You can -- and should -- ask about money, too. Ask what kind of payment methods they accept and what kind of payment plans they have available, if any. Check to see what they charge for routine procedures like checkups and vaccinations.
Beyond that, when you actually meet with the veterinarian, you want to make sure you're on the same page. A veterinarian might be great technically, but if he or she doesn't communicate the way you like to communicate, they might not be the right fit.
For example, I used to take my cat to a vet that was really sweet and gentle with her, but when it came time to discuss the tough stuff, she hesitated a lot instead of giving it to me straight. Another vet over-explained things so much that it frustrated and annoyed my husband, but I actually preferred that level of information. The point is, there's definitely a personal preference factor to consider when you deal with your vet, so don't be afraid to ask questions, talk to them about your concerns and examine how they interact with your pet.
How to Tell If Your Vet Is Gouging You
Everyone seems to have a veterinary horror story and 20/20 even did their own expose on the industry a few years back.
The problem is, when your vet suggests your pet's vomiting could be something serious and recommends a series of tests that cost several hundred bucks, you feel like a bad pet parent if say no. But you feel like a sucker if they come back and it's nothing. In most cases, the bottom line is that the vet is more concerned with your pet's health than your budget.
One vet summed up this disconnect pretty well over at Slate:
The veterinarian is on the cat’s side, not yours.
While there are definitely legitimate horror stories, most vets just want to do what's best for your pet, regardless of the fact that it may be expensive. In my cat's case, the tests may have been overkill to some, but those tests alerted me to the fact that she had kidney issues, so I changed her diet to keep her healthy. Without them, I wouldn't have known better. If you think your vet might be gouging, you, though, dog site Speaking for Spot says to look for these red flags:
- Your vet prefers telling you what to do rather than discussing options... Sentence starters from your vet such as, "You need to…", "You should…", "You have to…", or an unsolicited, "If I were you I would…" are clues that you are dealing with a paternalistic provider.
- Your veterinarian is a 100 per cent do-it-your-selfer, refusing to enlist help from other veterinarians... If your family vet has been unable to arrive at a diagnosis, your pet's condition is worsening or not improving in spite of therapy, or a complicated procedure has been recommended, enlisting help from another veterinarian makes really good sense.
- Your vet doesn't comply with current professional standards. For example, he or she insists on annual vaccinations (parvovirus for dogs, distemper for dogs and cats). The research supporting extension of the interval between these vaccines from one year to three years first became public knowledge approximately ten years ago. A vet who continues to administer them annually is completely missing the boat in the continuing education department or is eager to collect fees from unnecessary procedures.
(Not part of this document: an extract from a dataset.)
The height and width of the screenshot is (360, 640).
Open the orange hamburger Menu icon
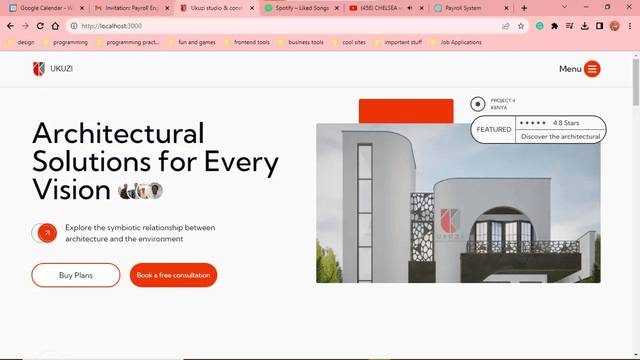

Before you decide on a vet, Consumer Reports recommends asking what their physical exam fee is, then calling around to compare prices. This gives you a good idea of what you can expect to pay before you're hit with a more serious situation.
Vet costs can be expensive, but that doesn't mean your vet is trying to pull one over on you. Still, you want to make sure you're working with a vet you trust, not just for the sake of your finances but for your pet's sake, too.